# Shellac on a dining room table



## cheese9988 (Jan 4, 2010)

Amber shellac is a perfect match to the oak furniture in my living room and dining room. I recently used it on a coffee table that I made, and turned out excellent.

I want to get some information on how well shellac holds up when used around food and liquids. I have read some mixed information on google and want some definite information before I finish an entire table with it. If it is not durable, would it be possible to add a top coat with a medium luster?


----------



## Julian the woodnut (Nov 5, 2008)

I also prefer the look of shellac on furniture. I like to use boiled linseed oil first, then add a few coats of amber shellac. For the table tops I like to then use a coat of dewaxed shellac followed by lacquer. The dewaxed shellac will create a good surface for the lacquer to bond to. If you prefer you could also use poly over the dewaxed shellac. Shellac doesn't offer much protection from water or chemicals found in most household cleaners, so for a top that will get used and abused.


----------



## Tony B (Jul 30, 2008)

cheese9988 said:


> Amber shellac is a perfect match to the oak furniture in my living room and dining room.
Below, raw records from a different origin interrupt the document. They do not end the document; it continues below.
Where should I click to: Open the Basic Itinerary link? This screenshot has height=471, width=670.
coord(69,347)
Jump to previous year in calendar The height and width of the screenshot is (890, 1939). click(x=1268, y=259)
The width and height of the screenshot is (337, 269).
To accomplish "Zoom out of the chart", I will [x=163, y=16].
I recently used it on a coffee table that I made, and turned out excellent.
> 
> I want to get some information on how well shellac holds up when used around food and liquids. I have read some mixed information on google and want some definite information before I finish an entire table with it. If it is not durable, would it be possible to add a top coat with a medium luster?
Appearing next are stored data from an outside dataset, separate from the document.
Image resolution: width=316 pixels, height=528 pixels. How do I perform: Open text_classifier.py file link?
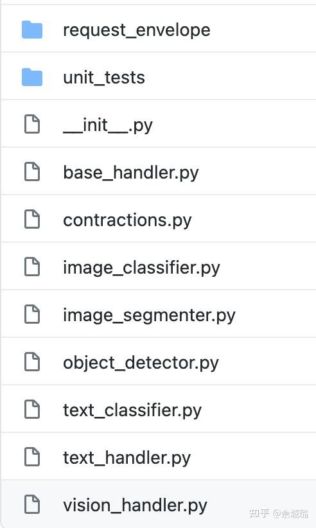(x=132, y=410)
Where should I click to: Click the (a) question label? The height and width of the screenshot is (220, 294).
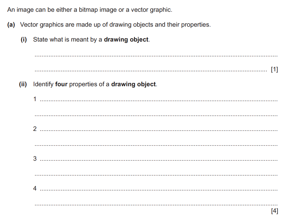point(11,25)
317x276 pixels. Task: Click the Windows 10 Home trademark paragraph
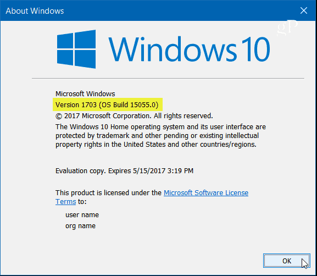point(160,136)
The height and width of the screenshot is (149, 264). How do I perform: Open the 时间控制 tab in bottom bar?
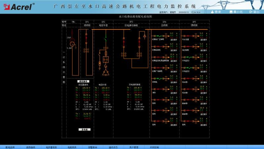pos(154,147)
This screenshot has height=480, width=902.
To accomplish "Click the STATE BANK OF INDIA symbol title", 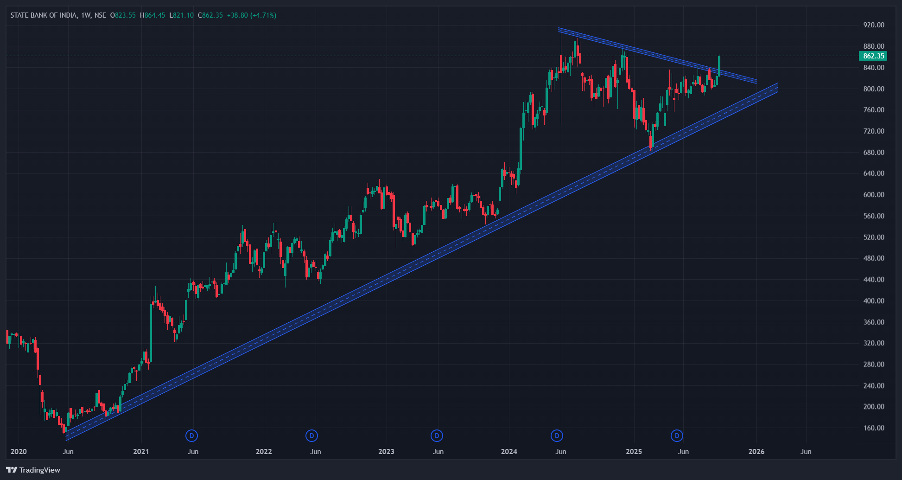I will coord(44,15).
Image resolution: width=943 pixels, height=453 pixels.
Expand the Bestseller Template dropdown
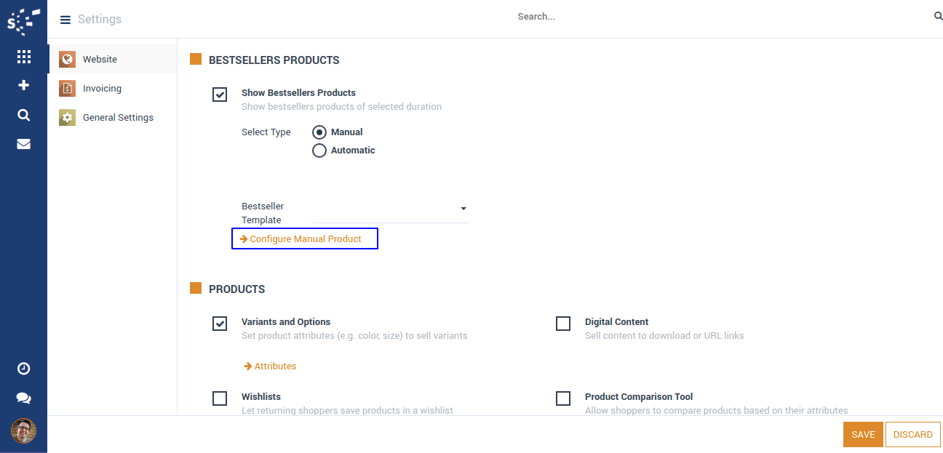click(x=463, y=209)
Shellac will not hold up to the usage on a dining room table. I would use a vinyl sealer and 2 coats of pre-catalyzed lacquer for the finish if you have the capability of spraying.


----------



## cheese9988 (Jan 4, 2010)

I have some experience with spraying cars. My compressor is a little small. Is lacquer prone to fisheyes or humidity problems like automotive paint is?


----------



## Leo G (Oct 16, 2006)

Yes it is possible to get fisheyes in lacquer. Just keep the area clear of silicone and you should be home free.

Shellac is a pretty weak finish. One thing to its advantage is it is easily repaired.

Put the shellac on and then some other tougher coating such as pre-cat or post-cat lacquer/varnish. Or you could go the elbow grease route and put on a few coats of wax and buff in between. That will give you some protection and keep a thin film look. It still will need to have liquids wiped up immediately to prevent damage.


----------



## BHOFM (Oct 14, 2008)

Believe it or not, paper plates with hot food can damage a shellac
finish. I think it must be the bleach they use in the paper. It leaves
white spots.

Put something tough of it!


----------



## Tony B (Jul 30, 2008)

cheese9988 said:


> I have some experience with spraying cars. My compressor is a little small. Is lacquer prone to fisheyes or humidity problems like automotive paint is?


.

There exists a fisheye eliminator for lacquer. It works fairly well. I just make sure that the surface is cleaned from contamination. If the table is new wood or has had strong chemical strippers used on it and wiped down with lacquer thinner, fisyeye should not be a problem. Humidity problems are not just lacquer related problems. High humidity, usually more than 85% may cause 'blush'. If your use lacquer retarder, you can spray in 90% humidity.
For a recoat of an unknown existing finish, use a good dewaxer and clean really good. Then shoot a vinly sealer in a test area about a foot square and wait at least 5 or 6 hours, overnight is better. Then try to scrape it off. If it scrapes off or sands off - no problem all is OK. The main thing is that it dont peel off. 
Assuming the test goes well, just coat with pre-cat lacquer over the vinyl sealer and you are done.


----------



## cheese9988 (Jan 4, 2010)

It is a good thing I asked...google isn't real clear. The rest of the furniture has an amber shellac coating. However I notice that our oak flooring has a similar coloring, there must be something else that may work?


----------



## Tony B (Jul 30, 2008)

cheese9988 said:


> ......The rest of the furniture has an amber shellac coating. However I notice that our oak flooring has a similar coloring, there must be something else that may work?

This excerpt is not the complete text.